■ Exercise aim
Return the stretch of the exchange about the Quora ban from "What do you" through "space (YC headquarters).", copied word for word.

■ Text for analysis
>>>
They forced Quora (which YC bought) to ban me. On Reddit, they used to attack me heavily with sock puppets and brigades. Then I started getting the death threats, including harassment from homeless on the street (presumably paid off by YCs; it is a common tactic) when I was in the Bay Area. On one occasion, those assholes tried to get me fired.
What do you think would cause a diverse group of people across a number of sites to all attack you like that? They can’t handle the truth?
It wasn’t a diverse group of people. It was a small number of people (maybe five). Y Combinator owns Quora, which explains the ban.
The death threats could have come from anywhere, and although the Reddit brigade detected last April consisted of 45-70 accounts, it’s overwhelmingly likely in my mind that it was fewer than five people, working together and possibly in the same physical space (YC headquarters).
<<<
■ Supplied data
>>>
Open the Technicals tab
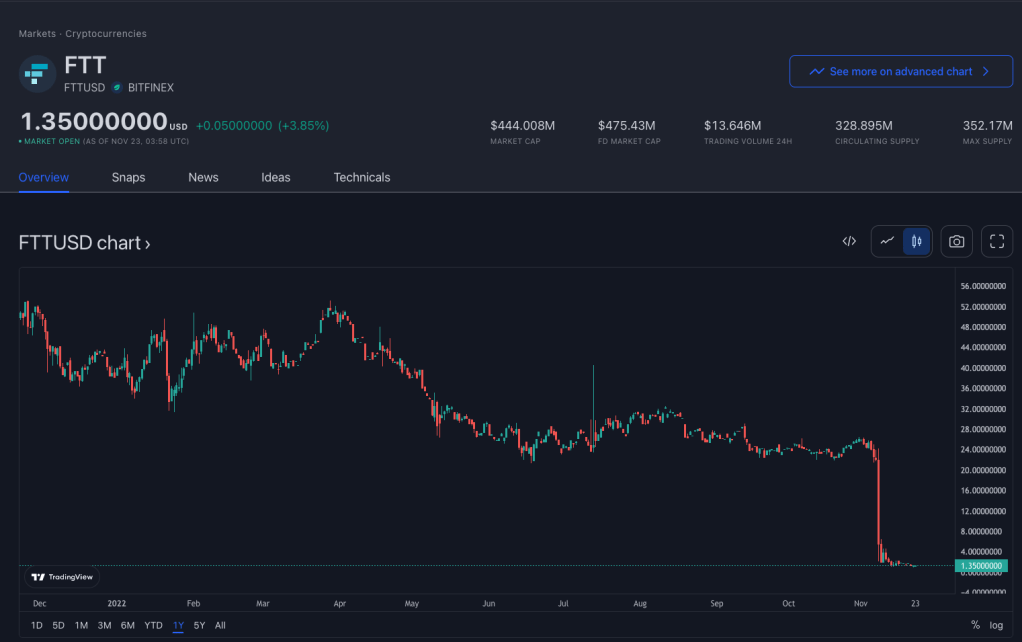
<<<
■ Output for this task
What do you think would cause a diverse group of people across a number of sites to all attack you like that? They can’t handle the truth?
It wasn’t a diverse group of people. It was a small number of people (maybe five). Y Combinator owns Quora, which explains the ban.
The death threats could have come from anywhere, and although the Reddit brigade detected last April consisted of 45-70 accounts, it’s overwhelmingly likely in my mind that it was fewer than five people, working together and possibly in the same physical space (YC headquarters).